DATA SHOWN:
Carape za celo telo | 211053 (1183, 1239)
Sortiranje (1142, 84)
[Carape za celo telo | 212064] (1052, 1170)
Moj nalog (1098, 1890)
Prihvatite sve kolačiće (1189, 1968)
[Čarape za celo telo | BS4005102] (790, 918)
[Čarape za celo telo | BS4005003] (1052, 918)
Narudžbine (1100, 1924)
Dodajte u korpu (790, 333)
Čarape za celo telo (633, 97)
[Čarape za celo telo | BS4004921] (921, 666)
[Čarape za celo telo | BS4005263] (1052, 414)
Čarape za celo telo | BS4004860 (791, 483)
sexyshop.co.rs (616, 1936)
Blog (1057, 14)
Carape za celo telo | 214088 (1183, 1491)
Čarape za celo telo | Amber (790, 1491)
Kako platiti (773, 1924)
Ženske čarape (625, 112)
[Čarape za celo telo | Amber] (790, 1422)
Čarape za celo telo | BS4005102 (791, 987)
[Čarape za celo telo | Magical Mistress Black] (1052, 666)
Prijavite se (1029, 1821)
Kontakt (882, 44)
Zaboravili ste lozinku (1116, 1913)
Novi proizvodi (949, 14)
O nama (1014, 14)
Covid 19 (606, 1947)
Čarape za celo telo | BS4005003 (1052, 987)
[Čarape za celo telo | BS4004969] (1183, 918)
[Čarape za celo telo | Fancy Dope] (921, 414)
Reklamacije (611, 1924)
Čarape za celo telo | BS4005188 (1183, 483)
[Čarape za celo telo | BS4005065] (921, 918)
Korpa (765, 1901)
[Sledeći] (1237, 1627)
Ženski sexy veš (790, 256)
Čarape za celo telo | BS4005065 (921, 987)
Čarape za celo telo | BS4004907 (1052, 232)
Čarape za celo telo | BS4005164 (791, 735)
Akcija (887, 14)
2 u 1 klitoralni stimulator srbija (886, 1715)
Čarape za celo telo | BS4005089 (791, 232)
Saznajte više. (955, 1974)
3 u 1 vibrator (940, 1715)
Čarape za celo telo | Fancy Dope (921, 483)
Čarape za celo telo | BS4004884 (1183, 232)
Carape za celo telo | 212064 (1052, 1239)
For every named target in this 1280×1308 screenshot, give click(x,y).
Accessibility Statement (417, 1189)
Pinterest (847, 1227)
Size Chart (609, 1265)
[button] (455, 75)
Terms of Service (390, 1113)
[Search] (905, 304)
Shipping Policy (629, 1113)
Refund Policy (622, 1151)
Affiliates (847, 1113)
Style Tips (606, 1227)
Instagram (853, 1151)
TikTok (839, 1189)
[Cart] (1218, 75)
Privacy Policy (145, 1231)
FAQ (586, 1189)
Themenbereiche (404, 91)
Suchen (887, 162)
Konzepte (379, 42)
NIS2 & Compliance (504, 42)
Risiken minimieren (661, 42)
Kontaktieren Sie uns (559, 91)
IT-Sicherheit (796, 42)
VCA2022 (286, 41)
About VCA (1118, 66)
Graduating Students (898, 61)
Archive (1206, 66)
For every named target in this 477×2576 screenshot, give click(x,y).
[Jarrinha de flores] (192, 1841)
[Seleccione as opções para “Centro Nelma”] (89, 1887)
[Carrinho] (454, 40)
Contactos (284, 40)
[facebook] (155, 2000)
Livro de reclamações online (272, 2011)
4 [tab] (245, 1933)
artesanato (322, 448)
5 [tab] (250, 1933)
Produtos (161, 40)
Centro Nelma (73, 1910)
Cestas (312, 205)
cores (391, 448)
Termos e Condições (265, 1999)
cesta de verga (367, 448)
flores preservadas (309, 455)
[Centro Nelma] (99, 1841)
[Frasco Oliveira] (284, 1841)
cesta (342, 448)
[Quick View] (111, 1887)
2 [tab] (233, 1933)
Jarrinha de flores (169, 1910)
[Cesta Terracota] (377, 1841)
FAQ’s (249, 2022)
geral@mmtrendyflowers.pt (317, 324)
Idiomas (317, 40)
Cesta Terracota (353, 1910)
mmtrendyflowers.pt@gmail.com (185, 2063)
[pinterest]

EXERCISE INSTRUCTIONS:
Only one stretch of the records above is wanted: the lines between the one holding "Dodajte u korpu (790, 333)" and the one holding "FAQ (586, 1189)", inclusive, reproduced exactly.

ANSWER TO THE PROBLEM:
Dodajte u korpu (790, 333)
Čarape za celo telo (633, 97)
[Čarape za celo telo | BS4004921] (921, 666)
[Čarape za celo telo | BS4005263] (1052, 414)
Čarape za celo telo | BS4004860 (791, 483)
sexyshop.co.rs (616, 1936)
Blog (1057, 14)
Carape za celo telo | 214088 (1183, 1491)
Čarape za celo telo | Amber (790, 1491)
Kako platiti (773, 1924)
Ženske čarape (625, 112)
[Čarape za celo telo | Amber] (790, 1422)
Čarape za celo telo | BS4005102 (791, 987)
[Čarape za celo telo | Magical Mistress Black] (1052, 666)
Prijavite se (1029, 1821)
Kontakt (882, 44)
Zaboravili ste lozinku (1116, 1913)
Novi proizvodi (949, 14)
O nama (1014, 14)
Covid 19 (606, 1947)
Čarape za celo telo | BS4005003 (1052, 987)
[Čarape za celo telo | BS4004969] (1183, 918)
[Čarape za celo telo | Fancy Dope] (921, 414)
Reklamacije (611, 1924)
Čarape za celo telo | BS4005188 (1183, 483)
[Čarape za celo telo | BS4005065] (921, 918)
Korpa (765, 1901)
[Sledeći] (1237, 1627)
Ženski sexy veš (790, 256)
Čarape za celo telo | BS4005065 (921, 987)
Čarape za celo telo | BS4004907 (1052, 232)
Čarape za celo telo | BS4005164 (791, 735)
Akcija (887, 14)
2 u 1 klitoralni stimulator srbija (886, 1715)
Čarape za celo telo | BS4005089 (791, 232)
Saznajte više. (955, 1974)
3 u 1 vibrator (940, 1715)
Čarape za celo telo | Fancy Dope (921, 483)
Čarape za celo telo | BS4004884 (1183, 232)
Carape za celo telo | 212064 (1052, 1239)
For every named target in this 1280×1308 screenshot, give click(x,y).
Accessibility Statement (417, 1189)
Pinterest (847, 1227)
Size Chart (609, 1265)
[button] (455, 75)
Terms of Service (390, 1113)
[Search] (905, 304)
Shipping Policy (629, 1113)
Refund Policy (622, 1151)
Affiliates (847, 1113)
Style Tips (606, 1227)
Instagram (853, 1151)
TikTok (839, 1189)
[Cart] (1218, 75)
Privacy Policy (145, 1231)
FAQ (586, 1189)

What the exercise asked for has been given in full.